The majority of the characters who are truly dead start out that way like Thomas and Martha Wayne, Ben Parker or Abin Sur; characters who’s death in fact creates the hero. Others are killed off because of unpopularity rather than any real storytelling significance. Jason Todd (Batman’s third Robin) was killed because his fate was put into the hands of the readers, and they voted that he should die.
Some heroes have a planned death; Batman died and was resurrected in a single run written by Grant Morrison. Characters like Hal Jordan however, who was dead for nearly ten years,have been resurrected by completely different writers than the ones who killed them in the first place. Even if a writer intends a heroic and final death for a character, they are slaves to the will of the publisher.
Death in real life, and indeed in almost every form of media, is permanent. Death in superhero comics is anything but. If a character dies in a movie, tv show or a book, you can almost always expect them to stay that way. Even in video games wherein a player goes through multiple “lives”, you can usually expect them to stay dead if it happens during a cut scene. In comics however, whether it be through cloning, magic, deception or a mighty punch to the walls of reality, almost all of them return. Professor Charles Xavier has “died” no fewer than 5 times, so when he was killed once again in the pages of Avengers Vs. X-Men, the revelation was met with a resounding “meh”.
The Impermanence of death in superhero comics poses a real storytelling problem. Even the death of the dog in old yeller was more meaningful than the the death of Batman because you know that the dog is never coming back. The death of a character can be heart-wrenchingly emotional and dramatic plot device, one that comics no longer really have access to. Sure, we would hate to lose the characters we know and love, but the stakes seem almost nonexistent (not to mention making heroes like Mr. Immortal wholly redundant) when every death leads to inevitable rebirth. Major comic publishers have the choice to make a change, but it may be too late. At this point, even if a popular hero were to die in a completely permanent sense, it would be like the boy who cried wolf. No matter how poetic, how poignant or impactful, not a single reader would really believe it.
Some though would ask, do they need to change? Superhero comics at their core have always been a form of escapism. In a time when the world was at its bleakest, comic books starring super human heroes filled the newsstands with that which the world’s youth needed most. Hope. Since the late 40s, comics have of course become progressively more dark. The core however, is the fantastical. A world where the rules are different from the ones in our reality. Where good is good, and justic prevails in the end with no fail. Where batman faces awful criminals and villains and yet spares their lives every single time, a world where even Adolf Hitler gets punched square in the face by the hero. Perhaps that is also a world where goodbye is never final.
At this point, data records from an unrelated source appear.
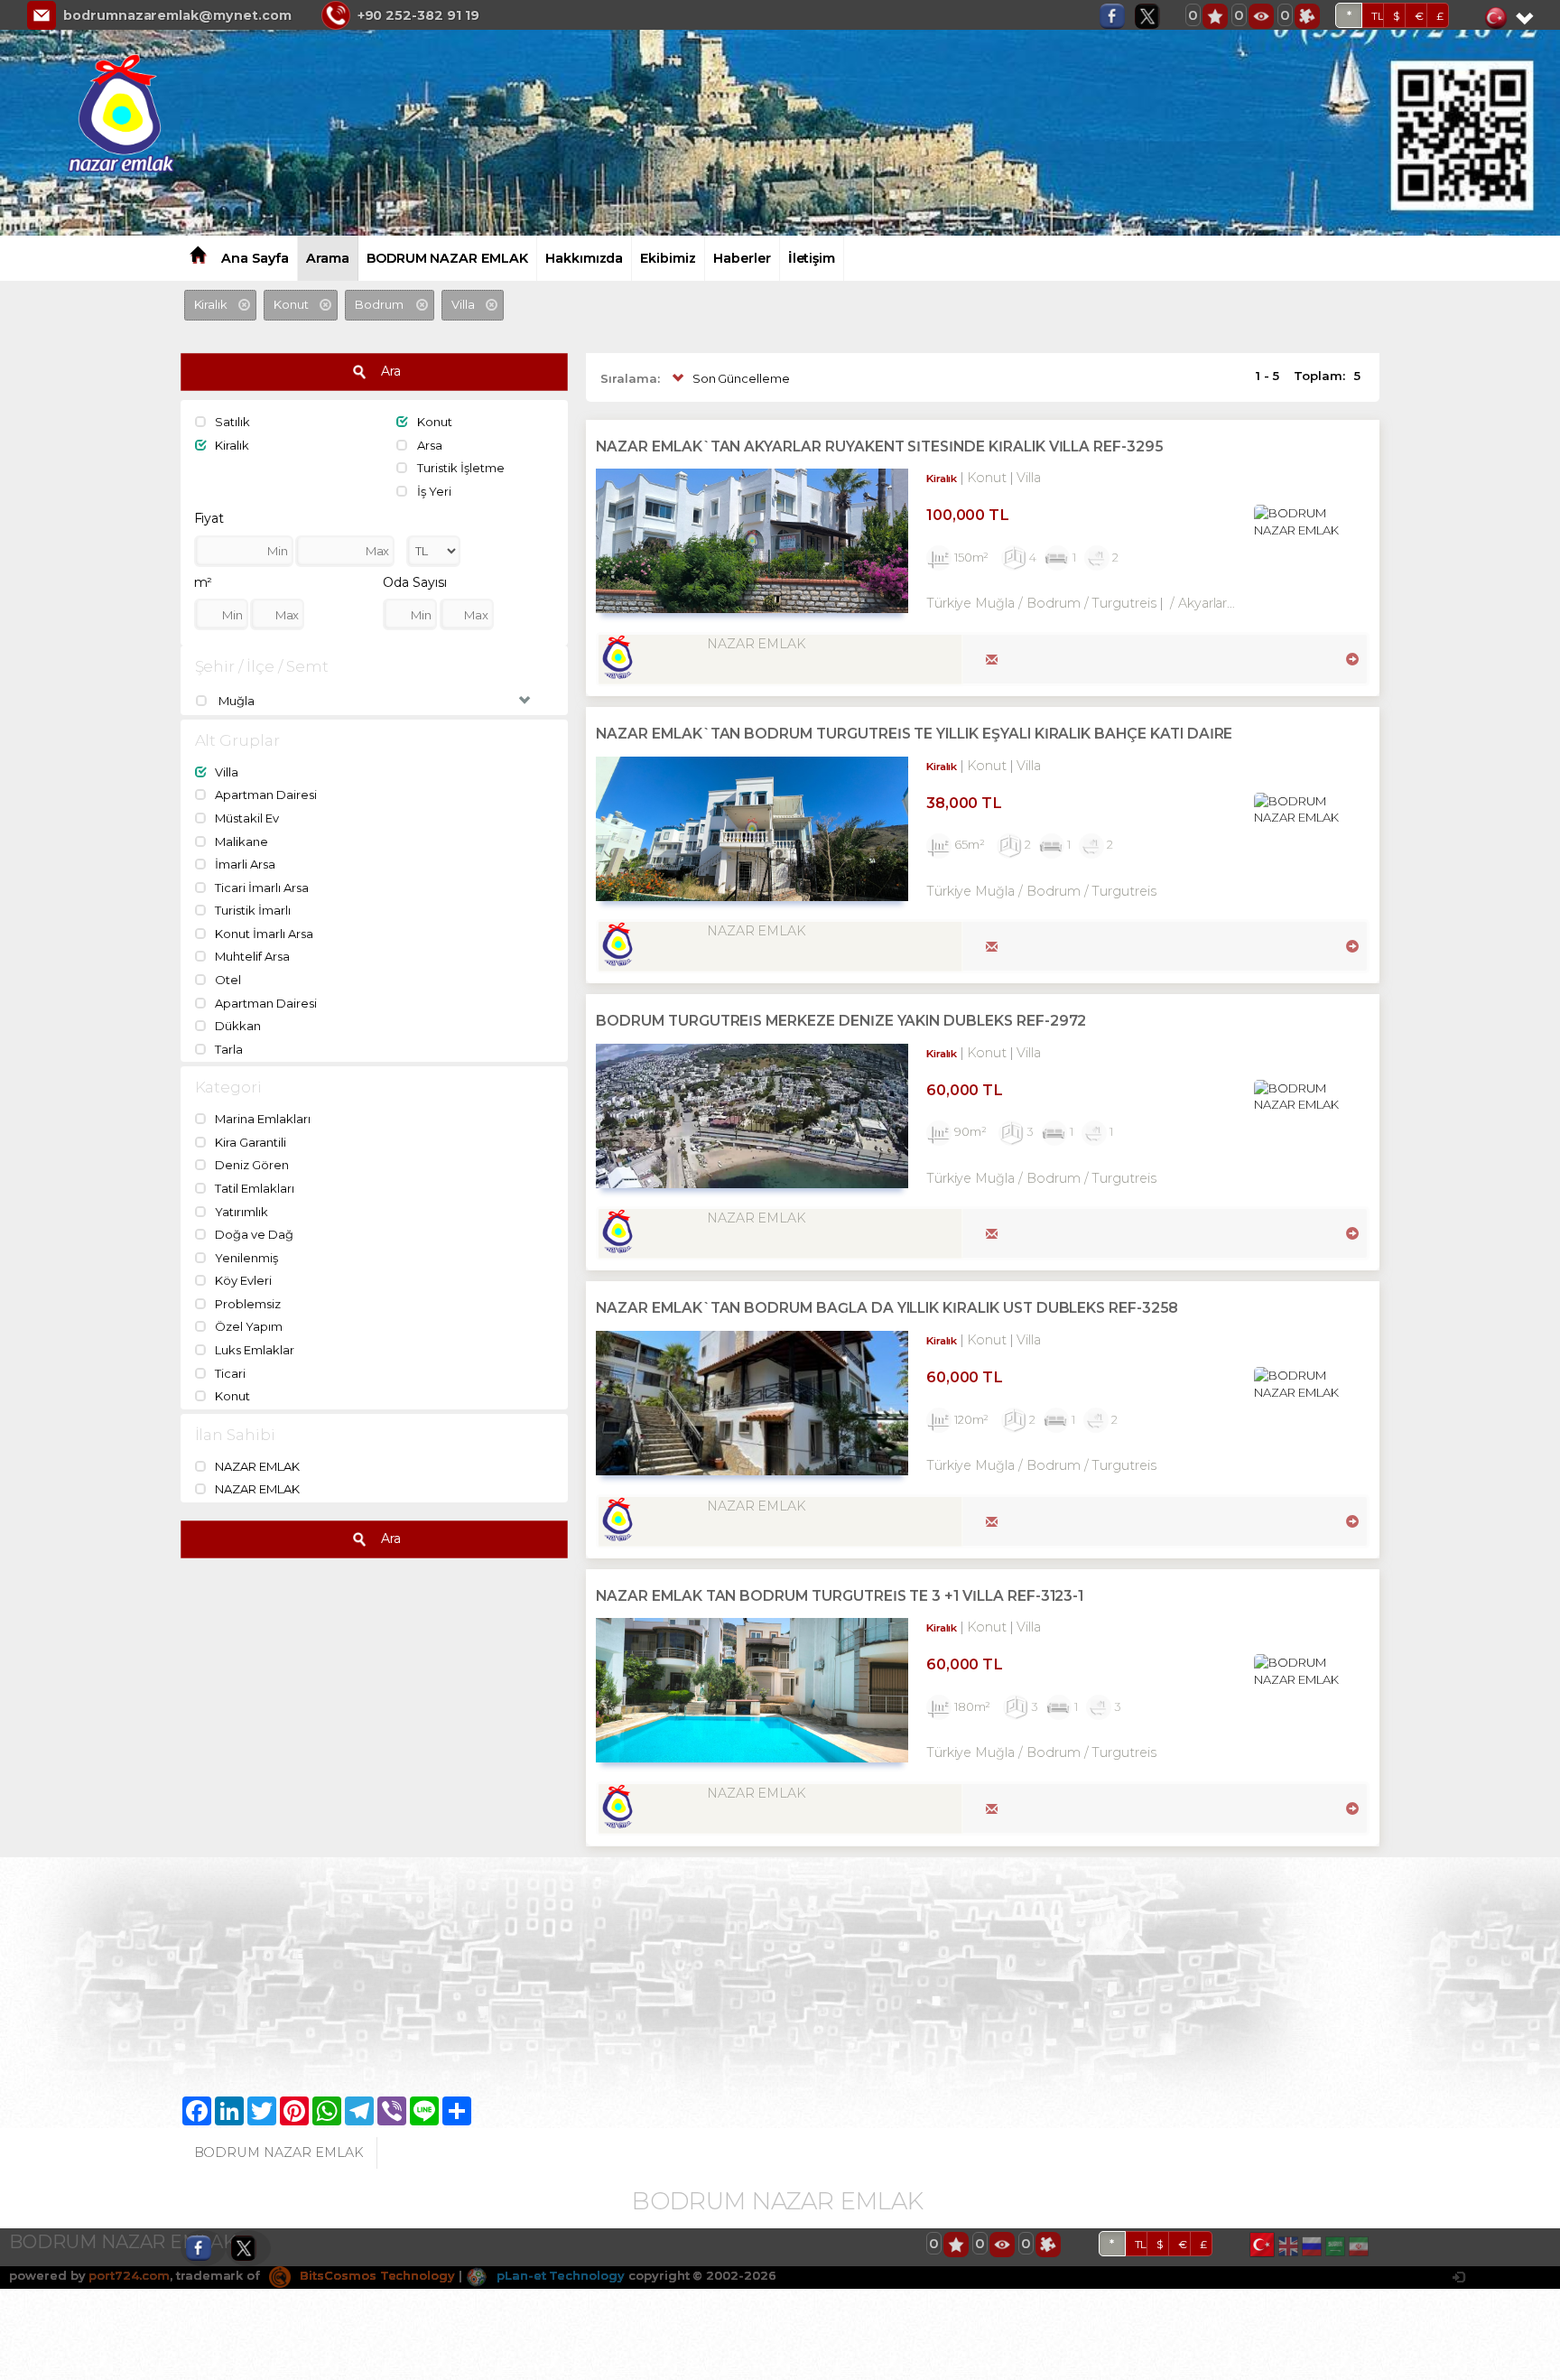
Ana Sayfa (255, 258)
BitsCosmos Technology (375, 2275)
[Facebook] (1117, 16)
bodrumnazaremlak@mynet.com (177, 15)
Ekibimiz (668, 258)
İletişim (812, 258)
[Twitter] (1152, 16)
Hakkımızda (584, 258)
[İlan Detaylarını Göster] (1350, 657)
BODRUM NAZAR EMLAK (447, 258)
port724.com (128, 2275)
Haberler (742, 258)
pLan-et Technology (559, 2275)
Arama (327, 258)
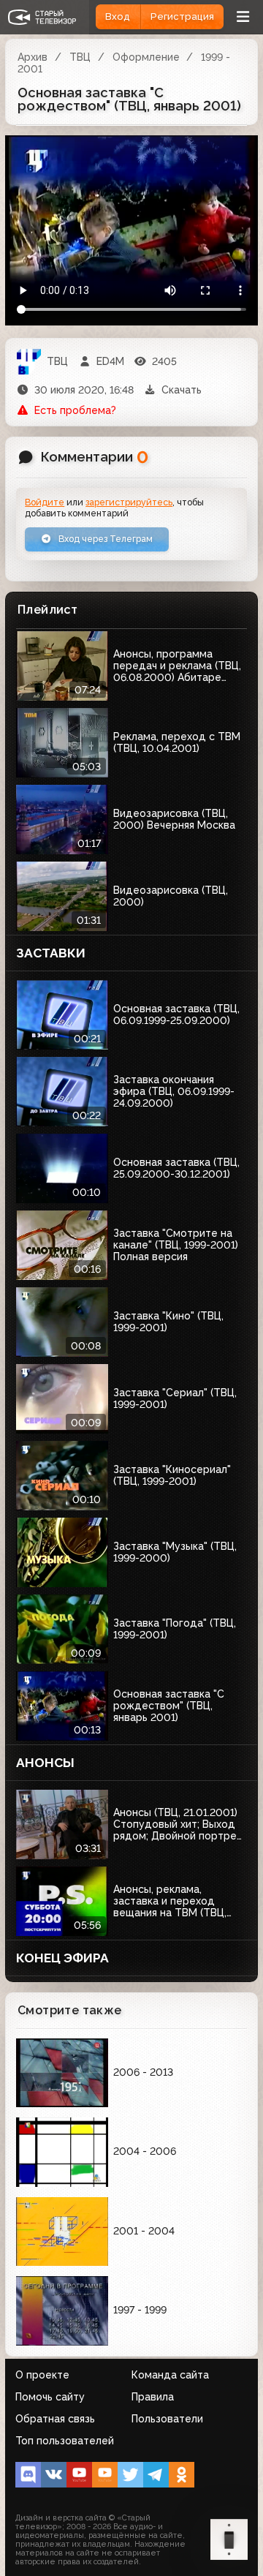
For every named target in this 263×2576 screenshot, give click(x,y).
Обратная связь (55, 2419)
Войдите (44, 502)
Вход (117, 16)
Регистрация (182, 16)
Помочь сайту (50, 2397)
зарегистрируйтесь (128, 502)
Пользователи (167, 2419)
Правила (153, 2397)
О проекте (42, 2375)
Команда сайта (170, 2375)
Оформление (146, 57)
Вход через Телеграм (104, 538)
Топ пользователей (64, 2441)
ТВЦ (80, 57)
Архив (32, 57)
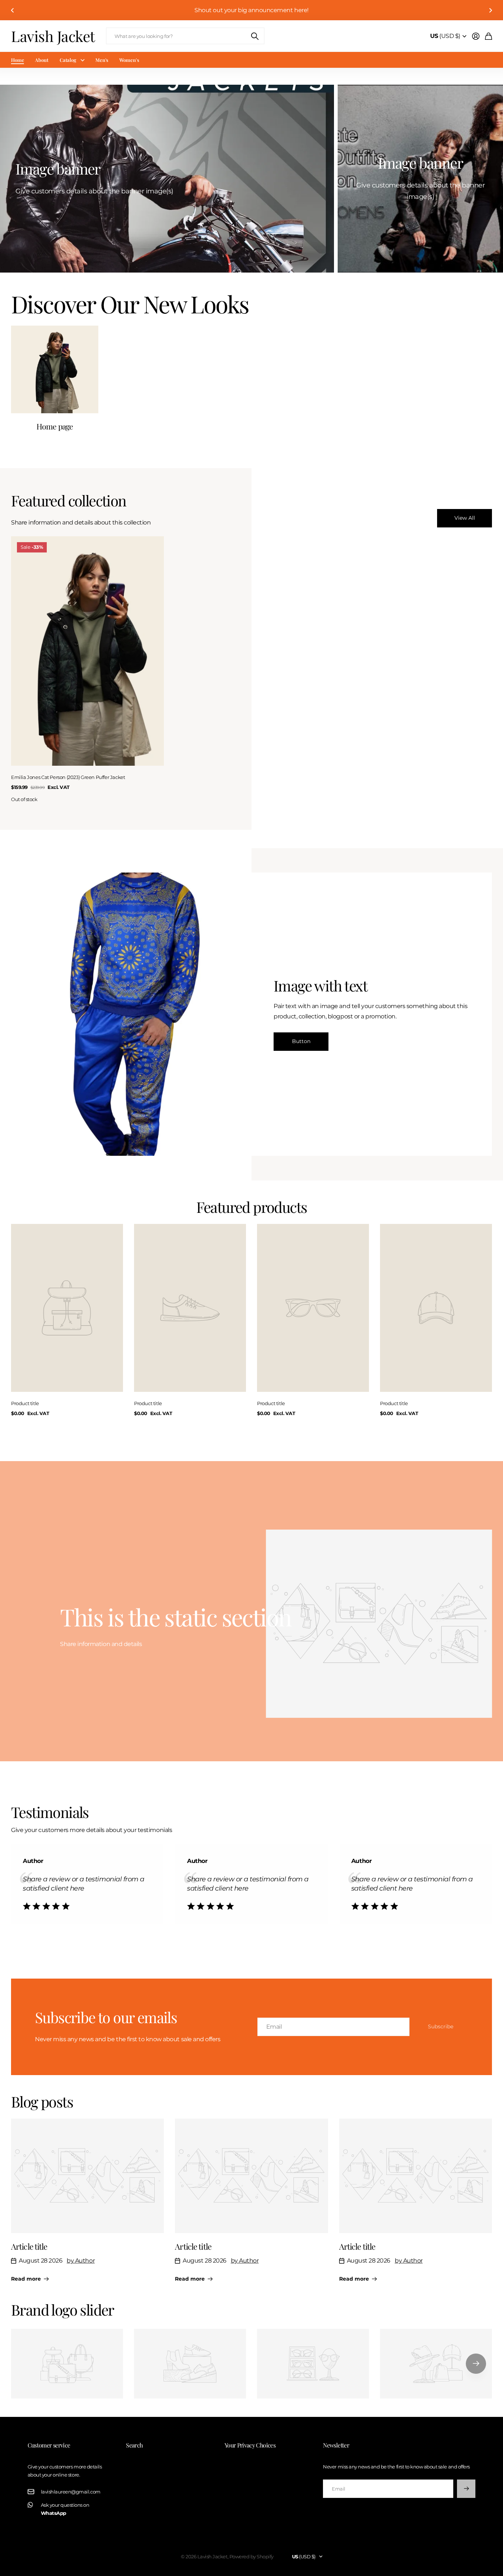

There are upsides and downsides to this trope of the comic industry. While some writers may feel stunted by the inability to kill characters off, others are given a chance to write characters that would otherwise be unaccessible. Seasoned comic readers may feel irked when a character dies given its inevitable outcome, but a character coming back and starting over gives new readers a chance to enter a world that may have been too daunting before. Whether for better or worse, the concept of superheroes as immortal is likely one that is here to stay, and maybe that’s just it. Like the gods of Greece, Superheroes are modern day myths and legends, Bigfoot Hercules and Davey Crockett all at once, and as they say; Legends never die.